Genetic screening must therefore be comprehensive and include sequencing of exons 10, 11, 13, 14, 15, and 16.52

Management Implications of Genetic Results

Timing of Prophylactic Thyroidectomy

The advent of genetic screening has allowed prophylactic thyroidectomy to be performed earlier than it would be by traditional biochemical screening. Logically, this would be expected to lead to an improvement in the prognosis of RET-mutation carriers. Long-term data is slowly accumulating to support the practice of prophylactic thyroidectomy based on genetic screening rather than on clinical or biochemical screening. Consensus was reached at the MEN ’97 Workshop that the decision to perform thyroidectomy in MEN2 should be based predominantly on the result of RET-mutation testing rather than on calcitonin testing.53

The specific mutated RET codon may be correlated with the degree of aggressiveness of the MTC. A three-level risk stratification system has been adopted since its inception at the Seventh International Workshop on Multiple Endocrine Neoplasia in 1999.52 Category 1, the highest risk group, includes all MEN2B-mutation carriers, because mutations in RET codon 883 and 918 are associated with the most aggressive MTC. Such patients should have thyroidectomy within the first 6 months of life because metastases within the first year of life have been described.
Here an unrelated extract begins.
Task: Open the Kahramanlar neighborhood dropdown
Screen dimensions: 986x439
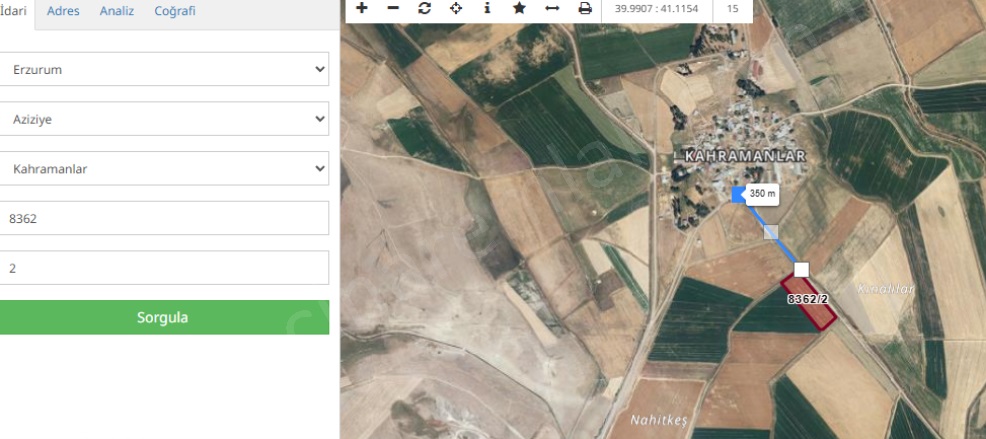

Those with RET codon 611, 618, 620, or 634 are classified as category 2, having a high risk of MTC, and thyroidectomy before 5 years of age is recommended. MTC with the codon 634 mutation has been reported as early as age 2 years, although cases of MTC are generally rare before the age of 5 years in MEN2A and FMTC. Thyroidectomy at this age is technically possible without significant morbidity. Category 3 includes those with RET codon 609, 768, 790, 791, 804, and 891 mutations, having the lowest risk among the stratification categories. It should be noted that a single case of metastatic MTC in a 6-year-old was reported in a family with the codon 804 RET mutation.54 Some have recommended thyroidectomy by age 5 years, whereas others have suggested it by age 10 years, for gene-positive members of category 3–risk families. If baseline calcitonin is elevated, then thyroidectomy should be performed immediately, regardless of the RET mutation found. Histology in this setting is likely to show MTC rather than C-cell hyperplasia, with the associated risk of lymph node spread.55 Fig. 19-2 describes the earliest age of reported MTC for each of the known RET mutations. Early prophylactic surgery also alleviates the need for ongoing unpleasant PG stimulation testing being performed in a child.

The Role of Somatic RET Mutations

Sporadic MTC

Somatic mutations of RET are observed in a proportion of sporadic MTC cases. The commonest somatic RET mutation is the codon 918 ATG-to-ACG (M918T) mutation. Its prevalence varies widely (from 28% to 86%) in different series.56 This may reflect either geographic differences in population studies or perhaps methodological differences. Other somatic mutations reported in sporadic MTC include codon 883 in exon 15 and codon 634 in exon 11.57 Although not a universal finding, smaller series had suggested that the somatic RET codon 918 mutation was associated with a poorer prognosis in sporadic MTC, correlating the mutation with distant metastases and tumor recurrence.58,59,60 A recent large study of 100 sporadic MTC patients with a 10-year follow-up period supported this concept.57 This study reported increased lymph node metastases at diagnosis, increased likelihood of persistent disease, and lower overall survival in those subjects with a somatic RET mutation.57

Somatic Mutations in Hereditary MTC

Somatic RET mutations have also been described in hereditary MTC. The somatic codon 918 RET mutation has been reported, albeit rarely, in association with germline RET mutations in exon 10 or 11.61 This important observation negated the theory that the codon 918 somatic RET mutation could be used as a specific marker of sporadic disease. Others have observed the somatic codon 918 RET mutation occurring in patients with a germline codon 768 RET mutation.62 Microdissection techniques have uncovered the fact that somatic RET mutations may be found in some regions of an MTC tumor but not in others.63 It has been suggested that the presence of a somatic mutation in addition to the germline RET mutation provides a “second hit” that may explain the more aggressive behavior of some familial cases of MTC.

Routine Germline Screening of Sporadic MTCs

It is now recommended that all new cases of sporadic MTC should have germline screening for RET mutations. Unsuspected familial cases are uncovered in approximately 6% of such patients despite an apparently negative family history.64 This was confirmed in a recent series of apparently sporadic MTC, in which 7.3% of subjects were found to possess a germline mutation. Lower-risk RET mutations in the non-cysteine codons were most commonly discovered, including codons 804, 891, and 768, although cysteine codon mutations were also found. The majority of these unsuspected familial cases were diagnosed as FMTC, based on the absence of other endocrine neoplasia at follow up.65 Of note, genetic screening of first-degree relatives should be undertaken if a germline RET mutation is identified in a subject with MTC.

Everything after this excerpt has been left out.